--- START ---

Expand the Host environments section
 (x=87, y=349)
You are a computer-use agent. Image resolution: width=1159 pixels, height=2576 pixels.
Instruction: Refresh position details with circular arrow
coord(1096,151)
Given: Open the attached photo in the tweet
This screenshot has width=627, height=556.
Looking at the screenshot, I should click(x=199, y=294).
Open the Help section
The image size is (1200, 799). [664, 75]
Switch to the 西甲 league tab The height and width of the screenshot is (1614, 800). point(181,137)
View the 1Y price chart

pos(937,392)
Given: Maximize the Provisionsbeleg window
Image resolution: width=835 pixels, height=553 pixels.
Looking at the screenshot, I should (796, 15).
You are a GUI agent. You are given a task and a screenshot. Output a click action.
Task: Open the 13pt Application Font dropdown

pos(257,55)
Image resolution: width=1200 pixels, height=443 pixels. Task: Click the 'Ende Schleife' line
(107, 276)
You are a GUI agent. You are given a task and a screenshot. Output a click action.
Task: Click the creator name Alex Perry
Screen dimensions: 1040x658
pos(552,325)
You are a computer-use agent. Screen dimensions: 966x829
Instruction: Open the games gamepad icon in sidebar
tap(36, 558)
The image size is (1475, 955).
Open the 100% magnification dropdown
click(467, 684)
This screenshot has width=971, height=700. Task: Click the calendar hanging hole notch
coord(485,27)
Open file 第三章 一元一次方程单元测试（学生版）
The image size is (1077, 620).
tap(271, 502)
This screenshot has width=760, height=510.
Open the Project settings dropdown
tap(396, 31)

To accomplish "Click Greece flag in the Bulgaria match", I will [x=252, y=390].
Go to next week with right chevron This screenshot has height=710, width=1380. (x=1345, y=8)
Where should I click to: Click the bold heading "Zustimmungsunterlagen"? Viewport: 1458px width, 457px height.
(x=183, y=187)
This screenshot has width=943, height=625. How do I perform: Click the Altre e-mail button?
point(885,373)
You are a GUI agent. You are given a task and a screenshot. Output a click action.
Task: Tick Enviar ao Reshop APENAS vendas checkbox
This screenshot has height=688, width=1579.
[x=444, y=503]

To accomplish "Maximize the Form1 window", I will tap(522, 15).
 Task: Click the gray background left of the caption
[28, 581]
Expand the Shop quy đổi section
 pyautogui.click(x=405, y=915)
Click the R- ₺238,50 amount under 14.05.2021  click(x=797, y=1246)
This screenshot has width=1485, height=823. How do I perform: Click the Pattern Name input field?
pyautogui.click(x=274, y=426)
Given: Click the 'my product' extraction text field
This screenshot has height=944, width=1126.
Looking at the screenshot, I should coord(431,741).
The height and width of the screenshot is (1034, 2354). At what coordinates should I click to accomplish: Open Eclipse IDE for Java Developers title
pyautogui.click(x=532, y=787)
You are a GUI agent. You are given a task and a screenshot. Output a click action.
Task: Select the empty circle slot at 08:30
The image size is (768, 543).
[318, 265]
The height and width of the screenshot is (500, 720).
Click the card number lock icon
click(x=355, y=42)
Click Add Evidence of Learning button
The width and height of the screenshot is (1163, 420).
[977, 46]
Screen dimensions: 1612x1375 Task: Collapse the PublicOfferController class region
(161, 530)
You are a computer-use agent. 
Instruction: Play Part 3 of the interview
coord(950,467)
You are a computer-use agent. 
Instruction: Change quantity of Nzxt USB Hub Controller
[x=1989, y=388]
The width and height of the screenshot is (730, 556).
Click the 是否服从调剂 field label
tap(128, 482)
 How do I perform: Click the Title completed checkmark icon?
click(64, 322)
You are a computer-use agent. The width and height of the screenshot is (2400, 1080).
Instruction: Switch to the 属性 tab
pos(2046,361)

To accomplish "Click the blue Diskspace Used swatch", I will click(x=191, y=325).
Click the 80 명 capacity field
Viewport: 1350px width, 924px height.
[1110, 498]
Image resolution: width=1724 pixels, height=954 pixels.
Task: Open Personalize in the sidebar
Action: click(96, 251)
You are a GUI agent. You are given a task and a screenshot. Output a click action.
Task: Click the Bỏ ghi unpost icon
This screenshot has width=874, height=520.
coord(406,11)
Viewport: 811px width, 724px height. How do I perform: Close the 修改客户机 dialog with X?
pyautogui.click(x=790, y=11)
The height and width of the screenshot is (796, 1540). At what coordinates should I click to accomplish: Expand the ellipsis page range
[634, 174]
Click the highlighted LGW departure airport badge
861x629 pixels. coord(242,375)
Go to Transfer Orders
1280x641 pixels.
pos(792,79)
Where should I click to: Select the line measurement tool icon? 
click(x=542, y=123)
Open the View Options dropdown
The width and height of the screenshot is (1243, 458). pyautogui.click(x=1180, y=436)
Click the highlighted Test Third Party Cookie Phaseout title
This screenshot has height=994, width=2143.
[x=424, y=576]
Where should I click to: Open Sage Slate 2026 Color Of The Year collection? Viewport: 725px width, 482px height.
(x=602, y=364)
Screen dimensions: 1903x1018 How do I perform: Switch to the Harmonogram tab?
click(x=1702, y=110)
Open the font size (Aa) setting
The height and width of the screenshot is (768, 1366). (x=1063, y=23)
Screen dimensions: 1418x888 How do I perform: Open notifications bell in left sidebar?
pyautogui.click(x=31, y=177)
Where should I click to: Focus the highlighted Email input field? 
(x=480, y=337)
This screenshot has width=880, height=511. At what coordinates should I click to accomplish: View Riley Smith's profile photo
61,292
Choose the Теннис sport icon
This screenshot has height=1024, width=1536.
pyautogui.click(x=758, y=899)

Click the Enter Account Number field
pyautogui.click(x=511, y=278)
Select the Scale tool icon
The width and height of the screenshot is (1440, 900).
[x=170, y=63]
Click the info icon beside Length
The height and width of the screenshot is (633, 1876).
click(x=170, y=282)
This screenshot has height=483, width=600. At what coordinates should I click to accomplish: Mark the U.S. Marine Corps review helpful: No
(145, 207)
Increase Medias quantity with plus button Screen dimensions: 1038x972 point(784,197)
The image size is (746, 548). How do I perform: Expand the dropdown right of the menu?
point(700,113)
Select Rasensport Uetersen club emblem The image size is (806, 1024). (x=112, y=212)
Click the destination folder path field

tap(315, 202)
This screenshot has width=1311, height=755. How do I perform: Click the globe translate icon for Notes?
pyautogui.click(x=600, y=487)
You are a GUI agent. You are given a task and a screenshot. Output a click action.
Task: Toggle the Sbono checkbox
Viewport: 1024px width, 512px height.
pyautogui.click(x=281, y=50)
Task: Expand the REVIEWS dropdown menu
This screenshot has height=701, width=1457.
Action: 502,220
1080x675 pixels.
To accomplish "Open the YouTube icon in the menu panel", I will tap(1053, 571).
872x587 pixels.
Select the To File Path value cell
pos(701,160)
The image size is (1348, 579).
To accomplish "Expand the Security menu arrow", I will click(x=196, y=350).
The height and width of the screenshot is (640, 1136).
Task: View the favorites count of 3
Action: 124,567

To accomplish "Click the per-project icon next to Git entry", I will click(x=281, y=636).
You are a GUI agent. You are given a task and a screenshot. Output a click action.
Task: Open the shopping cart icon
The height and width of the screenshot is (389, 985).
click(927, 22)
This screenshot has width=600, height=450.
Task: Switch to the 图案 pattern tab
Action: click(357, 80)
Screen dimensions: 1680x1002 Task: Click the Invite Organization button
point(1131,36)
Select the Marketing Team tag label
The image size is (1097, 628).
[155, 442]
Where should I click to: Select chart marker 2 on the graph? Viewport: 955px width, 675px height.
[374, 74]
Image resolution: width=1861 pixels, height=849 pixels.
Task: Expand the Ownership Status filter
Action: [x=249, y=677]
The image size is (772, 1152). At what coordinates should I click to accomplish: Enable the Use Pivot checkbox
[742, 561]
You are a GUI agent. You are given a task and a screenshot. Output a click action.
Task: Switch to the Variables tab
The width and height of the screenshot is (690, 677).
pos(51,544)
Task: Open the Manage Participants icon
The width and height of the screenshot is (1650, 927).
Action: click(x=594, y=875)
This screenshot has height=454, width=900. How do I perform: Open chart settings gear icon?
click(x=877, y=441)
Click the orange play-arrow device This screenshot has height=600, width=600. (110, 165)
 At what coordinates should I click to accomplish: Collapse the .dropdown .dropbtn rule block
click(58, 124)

--- END ---

**PROBLEM TO SOLVE:** Lines that hold "window" are the ones to copy, so pick each out from the data.

**RESULT:**
Given: Maximize the Provisionsbeleg window
To accomplish "Maximize the Form1 window", I will tap(522, 15).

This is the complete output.